Am Dienstag, 28. März wurden die ersten beiden Eier fotografiert. Von Kunde des benachbarten Supermarktes wurde berichtet, dass beim samstäglichen Einkauf noch kei Ein im Nest gelegt hatte. Vermutlich wurde das erste Ei in der Nacht zum Sonntag und das zweite Ei in der Nacht zum Dienstag gelegt.

 

Mittwochabend waren es noch nicht mehr geworden, dafür konnten Besucher der Lesung im Kesselhaus beobachten, wie die Hillerichs sich erneut paarten.

in 2015 beringter Storch abgelesen

Die Vogelwarte Helgoland meldete am 21. März einen Wiederfund. Die Ringablesung erfolgte auf einer Mülldeponie ohne Fang in der französischen Gemeinde Saint-Pée-sur-Nivelle im äußersten Südwesten des Landes. Der Ort liegt etwa 10 km von der Atlantikküste entfernt und grenzt an Spanien.

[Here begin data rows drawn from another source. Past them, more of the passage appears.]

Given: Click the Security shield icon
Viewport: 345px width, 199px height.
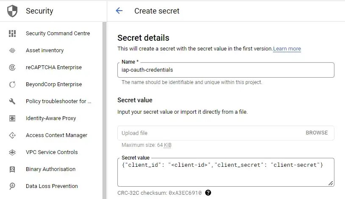Looking at the screenshot, I should (12, 11).
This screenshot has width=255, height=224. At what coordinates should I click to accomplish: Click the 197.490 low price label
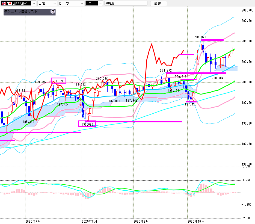tap(190, 104)
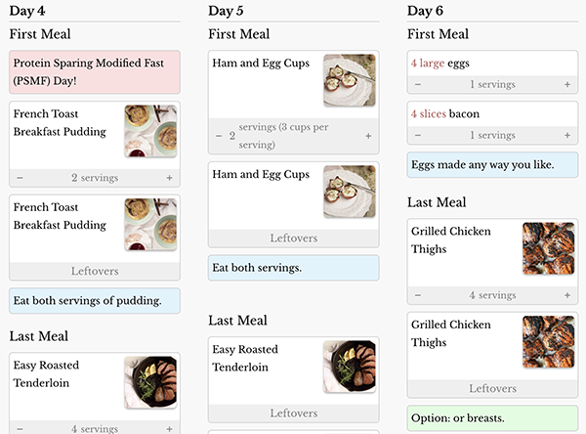
Task: Increase the bacon servings on Day 6
Action: [567, 135]
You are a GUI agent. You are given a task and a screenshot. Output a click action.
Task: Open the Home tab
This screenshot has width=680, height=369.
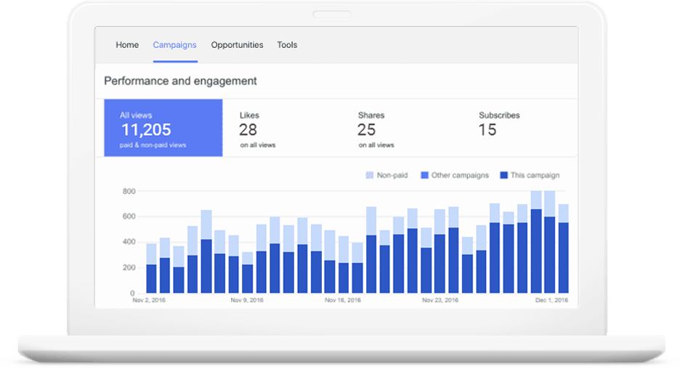coord(127,45)
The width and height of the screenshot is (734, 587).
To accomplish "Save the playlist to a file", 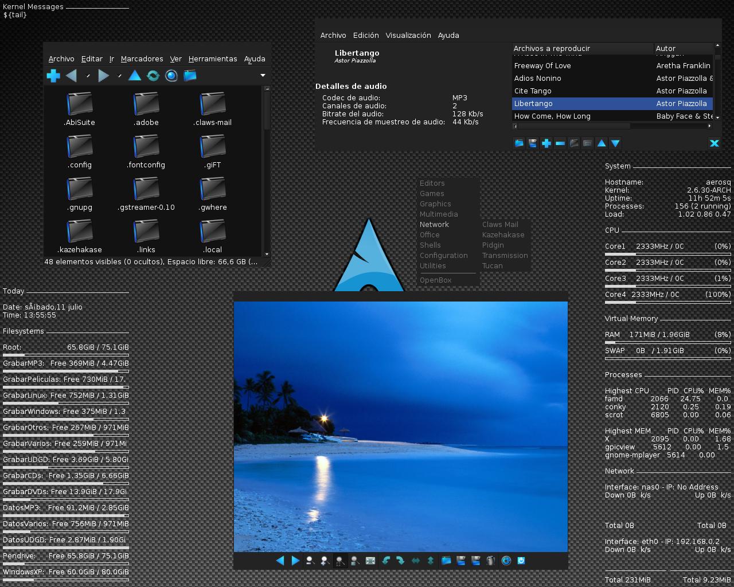I will point(532,143).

Ringnummer                     Helgoland   2T.....641

Beringungsdatum            30.05.2015 in Hille Horst I Alte Kornbrennerei

Funddatum                         27.08.2016

Fundort                                Saint-Pée-sur-Nivelle° Landfill (Mülldeponie) | Department Pyrénées-Atlantiques, Frankreich

Distanz:                      1256 km von Hille entfernt

Zeitintervall:              455 Tage nach Beringung abgelesen und gemeldet

Sitzprobe am 17. März

Der Weserspucker - das Wochenblatt für den Mühlenkreis - titelte am 22. März "Hillerichs verzichten auf Reise ins Warme" und informierte die Leser über die aktuelle Ausgangssituation für die neue Brutsaison der Hiller Störche.

Nestausbau

Es gibt immer was zu tun, dachte sich wohl auch ein Hillerich, als er bei Frühlingswetter weiter Äste für den Nestausbau heranschaffte. Eier lagen am 11. März noch nicht im Nest.

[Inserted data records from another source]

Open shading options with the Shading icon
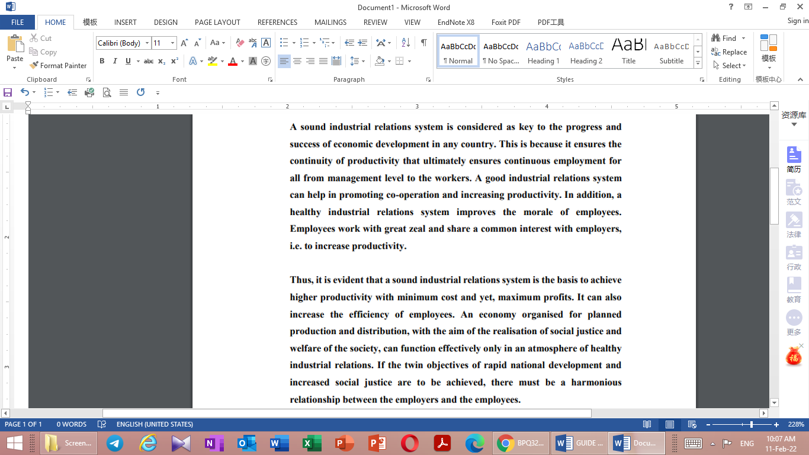809x455 pixels. click(380, 61)
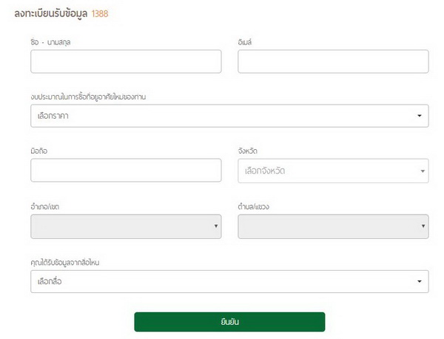Image resolution: width=444 pixels, height=339 pixels.
Task: Click the ชื่อ - นามสกุล name input field
Action: tap(126, 62)

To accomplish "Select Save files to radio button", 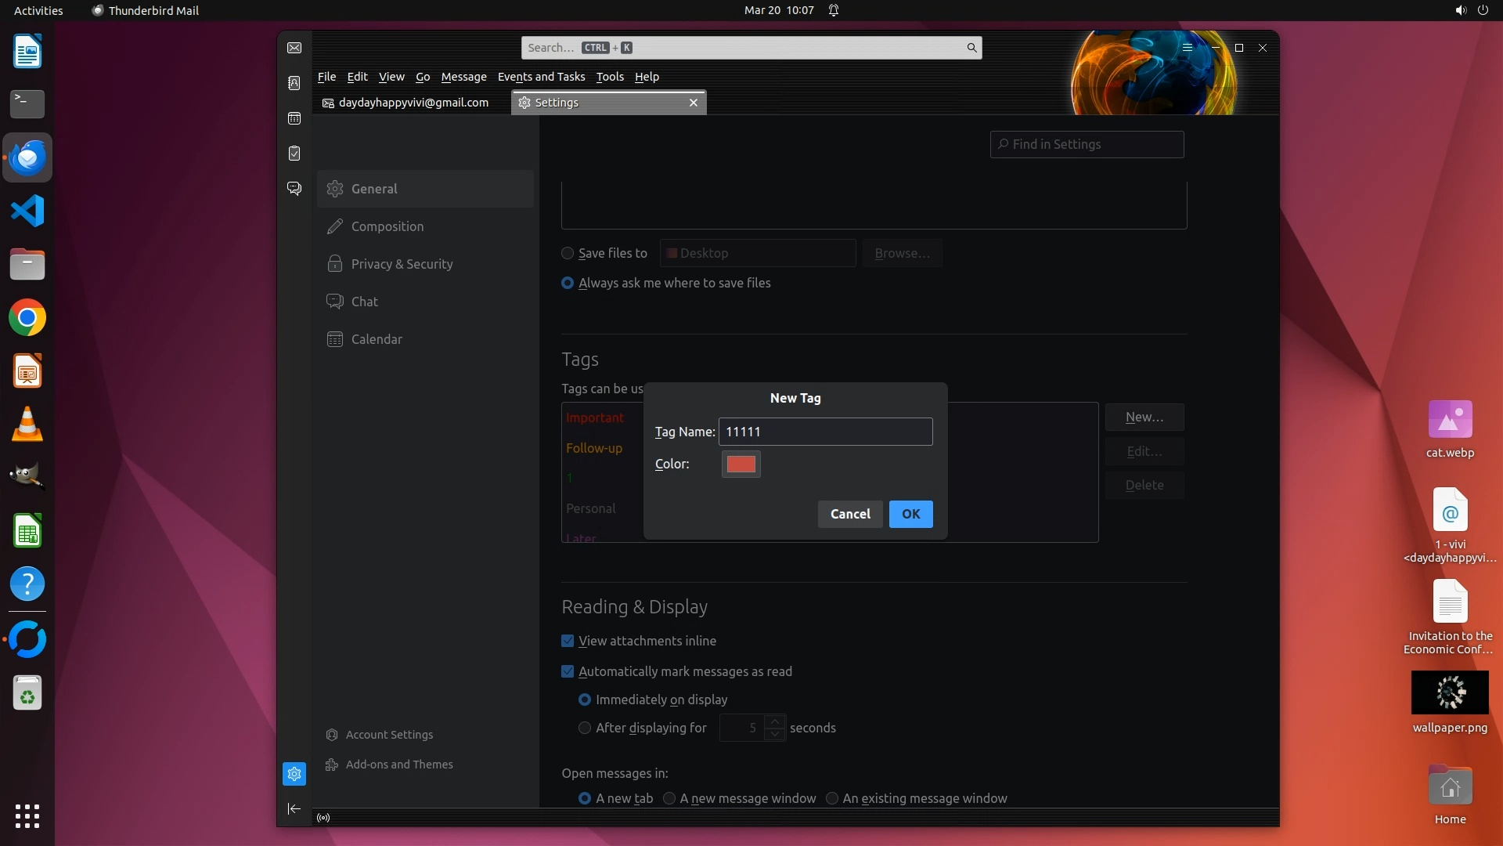I will 568,253.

Storch mit Baumaterial beim Landeanflug am 11. März
Storch mit Baumaterial beim Landeanflug am 11. März

Kamerarevision

14 Tage nach der Nestpflege konnte die demontierte Storchenkamera am 11. März nach deren Revision erfolgreich wieder in Betrieb genommen werden. Nunmehr ist es für Interessierte wieder täglich möglich am Leben der Hillerichs teilzunehmen, wenn sie einen Augenblick vor den Bildschirmen an der Alten Brennerei oder im WEZ-Supermarkt verweilen.

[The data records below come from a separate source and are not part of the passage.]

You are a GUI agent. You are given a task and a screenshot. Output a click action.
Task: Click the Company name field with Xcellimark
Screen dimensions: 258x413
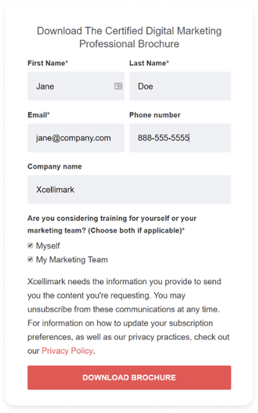(129, 189)
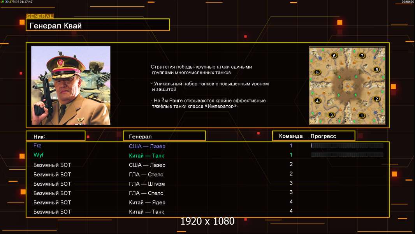Click the "Генерал" column header
This screenshot has height=234, width=415.
point(164,136)
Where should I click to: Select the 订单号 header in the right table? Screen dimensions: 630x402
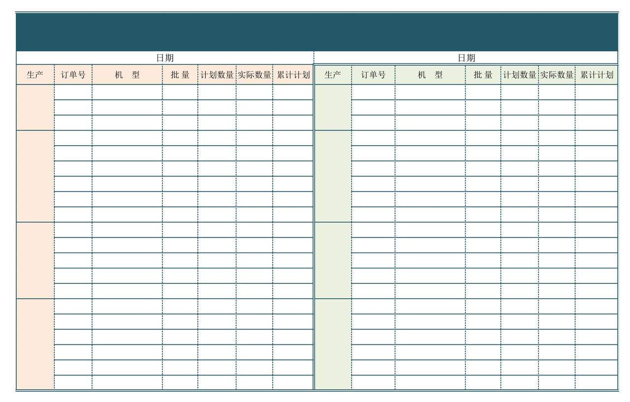tap(373, 75)
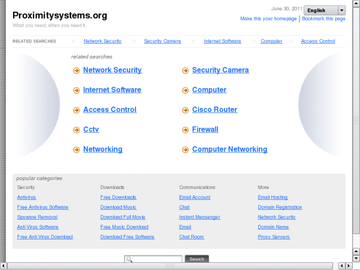Click the Bookmark this page link
Screen dimensions: 360x270
pos(324,19)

Unser neuer 1. Vorsitzender Friedrich Krüger installierte die Kamera am Ausleger und befestigte ein neues Netzwerkkabel am Blitzableiter des Schornsteins.

im Februar

Pflege der Nisthilfe

Frank Marske vom Aktionskomitee "Rettet die Weißstörche im Kreis Minden-Lübbecke" übernahm am 25. Februar erstmals alleinverantwortlich die Nestpflege in Hille. Nach dem Einsatz zeigte er sich beeindruckt von der Höhe des Schornsteins bzw. der Nisthilfe. Zuvor hatte der Storchenbetreuer bei Rüter in Nordhemmern erste Erfahrungen mit der Drehleiter gesammelt. Wie in den letzten Jahren hob die Werksfeuerwehr von Siegfried PharmaChemikalien aus Minden ihn nach oben zu den Hillerichs und den Nordhemmer Störchen.

Ankunft der Hillerichs

die Hillerichs morgens am 25. Februar 2017
die Hillerichs morgens am 25. Februar 2017

Der kalte Januar ließ die Weißstörche in Hille nicht unbeeindruckt. Sie ließen sich nicht blicken. Erst am 5. Februar wurde der erste Storch auf dem Nest gesichtet. Kurze Zeit später ist auch der zweite Storch angekommen. Beide sind unberingt. Wir gehen davon aus, dass es die Störche der Vorjahre sind.